- _Aufgabenstellung_: Führe das folgende Gerichtsurteil ab dem letzten Abschnitt fort, der zu sehen ist.

Urteil vom 4. Oktober 2004
IV. Kammer

Präsident Ferrari, Bundesrichterin Widmer und Bundesrichter Ursprung;
Gerichtsschreiberin Schüpfer

H 273/03
S.________, Beschwerdeführer, vertreten durch Rechtsanwalt Dr. Wolfgang
Zürcher, c/o Wenger Vieli Belser, Dufourstrasse 56, 8034 Zürich,

gegen

Ausgleichskasse des Kantons Bern, Abteilung Beiträge und Zulagen,
Chutzenstrasse 10, 3007 Bern, Beschwerdegegnerin,

und

H 278/03
M.________, 1940, Beschwerdeführer, vertreten durch Fürsprecher Dr. Thomas
Bähler, Kapellenstrasse 14, 3011 Bern,

gegen

Ausgleichskasse des Kantons Bern, Abteilung Beiträge und Zulagen,
Chutzenstrasse 10, 3007 Bern, Beschwerdegegnerin,

Verwaltungsgericht des Kantons Bern, Bern

(Entscheide vom 30. Juli 2003)

Sachverhalt:

A.

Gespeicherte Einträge

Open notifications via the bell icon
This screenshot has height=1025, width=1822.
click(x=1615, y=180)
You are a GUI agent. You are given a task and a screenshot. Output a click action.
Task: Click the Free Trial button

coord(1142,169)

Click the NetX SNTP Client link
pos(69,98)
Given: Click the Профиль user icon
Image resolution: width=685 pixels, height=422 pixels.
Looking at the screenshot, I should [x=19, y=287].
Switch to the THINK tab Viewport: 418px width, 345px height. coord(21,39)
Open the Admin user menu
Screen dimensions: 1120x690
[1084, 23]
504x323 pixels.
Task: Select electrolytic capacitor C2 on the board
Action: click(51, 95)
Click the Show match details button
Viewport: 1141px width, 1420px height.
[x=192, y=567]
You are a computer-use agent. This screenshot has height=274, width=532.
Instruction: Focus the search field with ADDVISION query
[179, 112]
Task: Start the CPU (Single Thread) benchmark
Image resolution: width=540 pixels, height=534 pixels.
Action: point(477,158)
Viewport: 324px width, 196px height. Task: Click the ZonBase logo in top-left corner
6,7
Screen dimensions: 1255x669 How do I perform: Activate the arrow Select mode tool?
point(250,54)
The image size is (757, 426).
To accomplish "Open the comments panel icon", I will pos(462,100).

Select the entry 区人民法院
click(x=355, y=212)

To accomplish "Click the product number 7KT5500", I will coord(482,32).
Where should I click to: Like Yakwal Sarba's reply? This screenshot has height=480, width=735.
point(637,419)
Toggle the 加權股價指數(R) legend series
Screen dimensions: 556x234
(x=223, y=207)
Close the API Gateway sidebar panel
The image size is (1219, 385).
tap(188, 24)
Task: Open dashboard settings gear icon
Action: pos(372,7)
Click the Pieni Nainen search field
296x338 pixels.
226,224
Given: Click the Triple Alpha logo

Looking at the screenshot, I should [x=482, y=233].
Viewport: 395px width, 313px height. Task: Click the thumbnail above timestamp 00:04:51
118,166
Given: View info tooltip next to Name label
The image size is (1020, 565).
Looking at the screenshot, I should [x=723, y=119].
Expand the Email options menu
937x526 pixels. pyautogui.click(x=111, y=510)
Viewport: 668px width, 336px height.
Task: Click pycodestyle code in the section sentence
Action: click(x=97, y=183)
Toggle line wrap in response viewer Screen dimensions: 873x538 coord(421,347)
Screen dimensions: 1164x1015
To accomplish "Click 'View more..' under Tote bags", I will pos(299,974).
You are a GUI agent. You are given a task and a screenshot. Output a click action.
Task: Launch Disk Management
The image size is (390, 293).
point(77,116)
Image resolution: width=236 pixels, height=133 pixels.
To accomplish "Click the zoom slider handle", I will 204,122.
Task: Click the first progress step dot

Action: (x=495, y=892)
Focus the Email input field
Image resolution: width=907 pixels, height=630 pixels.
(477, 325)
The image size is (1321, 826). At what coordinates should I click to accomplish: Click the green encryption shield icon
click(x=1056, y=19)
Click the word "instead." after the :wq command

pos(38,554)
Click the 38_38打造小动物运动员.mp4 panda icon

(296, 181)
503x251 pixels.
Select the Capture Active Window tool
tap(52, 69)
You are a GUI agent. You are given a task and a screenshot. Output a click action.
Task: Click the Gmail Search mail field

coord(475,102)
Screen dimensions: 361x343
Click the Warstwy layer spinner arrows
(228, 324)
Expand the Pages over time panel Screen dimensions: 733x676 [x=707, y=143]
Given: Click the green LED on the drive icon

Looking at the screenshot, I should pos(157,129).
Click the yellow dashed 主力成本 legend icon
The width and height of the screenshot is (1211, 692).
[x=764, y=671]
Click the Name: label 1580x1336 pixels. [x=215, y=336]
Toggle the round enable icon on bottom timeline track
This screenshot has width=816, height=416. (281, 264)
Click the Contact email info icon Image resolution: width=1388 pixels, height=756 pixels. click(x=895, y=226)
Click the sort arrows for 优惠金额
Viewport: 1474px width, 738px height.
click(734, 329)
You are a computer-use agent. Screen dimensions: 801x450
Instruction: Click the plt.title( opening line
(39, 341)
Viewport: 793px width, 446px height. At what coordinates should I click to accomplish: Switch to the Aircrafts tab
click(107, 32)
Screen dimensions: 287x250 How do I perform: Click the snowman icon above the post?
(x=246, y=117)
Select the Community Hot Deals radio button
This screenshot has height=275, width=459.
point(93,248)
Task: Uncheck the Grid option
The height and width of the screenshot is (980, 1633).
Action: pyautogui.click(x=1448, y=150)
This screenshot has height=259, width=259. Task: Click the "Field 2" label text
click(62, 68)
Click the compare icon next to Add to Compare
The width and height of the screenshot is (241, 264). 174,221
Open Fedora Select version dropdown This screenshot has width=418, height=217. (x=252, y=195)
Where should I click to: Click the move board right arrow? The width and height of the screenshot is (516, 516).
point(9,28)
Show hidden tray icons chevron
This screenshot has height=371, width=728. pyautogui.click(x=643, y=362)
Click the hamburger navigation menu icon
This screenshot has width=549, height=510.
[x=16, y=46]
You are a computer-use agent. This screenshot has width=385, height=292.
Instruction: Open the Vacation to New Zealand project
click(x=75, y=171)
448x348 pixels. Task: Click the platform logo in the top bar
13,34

- _Antwort_:
S. ________ und M.________ waren ab dem 8. September 1997 Verwaltungsräte der
im Juli 1997 aus der P.________ GmbH hervorgegangenen P.________ AG mit Sitz
in X.________. Neben ihnen amteten E.________ als Verwaltungsratspräsident
und der Hauptaktionär, L.________, als Verwaltungsratsdelegierter. Die Firma
war bei der Ausgleichskasse des Kantons Bern als beitragspflichtige
Arbeitgeberin angeschlossen. Am 15. September 1998 wählte die
Generalversammlung die Verwaltungsräte E.________, S.________ und M.________
ab; am 9. Februar 1999 wurde über die P.________ AG der Konkurs eröffnet und
in der Folge mangels Aktiven wieder eingestellt. Die Ausgleichskasse erliess
am 9. Februar 2000 unter anderem gegen S.________ und M.________
Schadenersatzverfügungen mit welchen sie für entgangene
AHV/IV/EO/ALV-Beiträge inklusive Verzugszinsen den Betrag von je Fr.
120'302.45 verlangte. Die Betroffenen erhoben Einspruch.

B.
Die Ausgleichskasse reichte Klagen auf Zahlung von Schadenersatz im verfügten
Umfang ein, welche das Verwaltungsgericht des Kantons Bern mit Entscheiden
vom 30. Juli 2003 guthiess.

C.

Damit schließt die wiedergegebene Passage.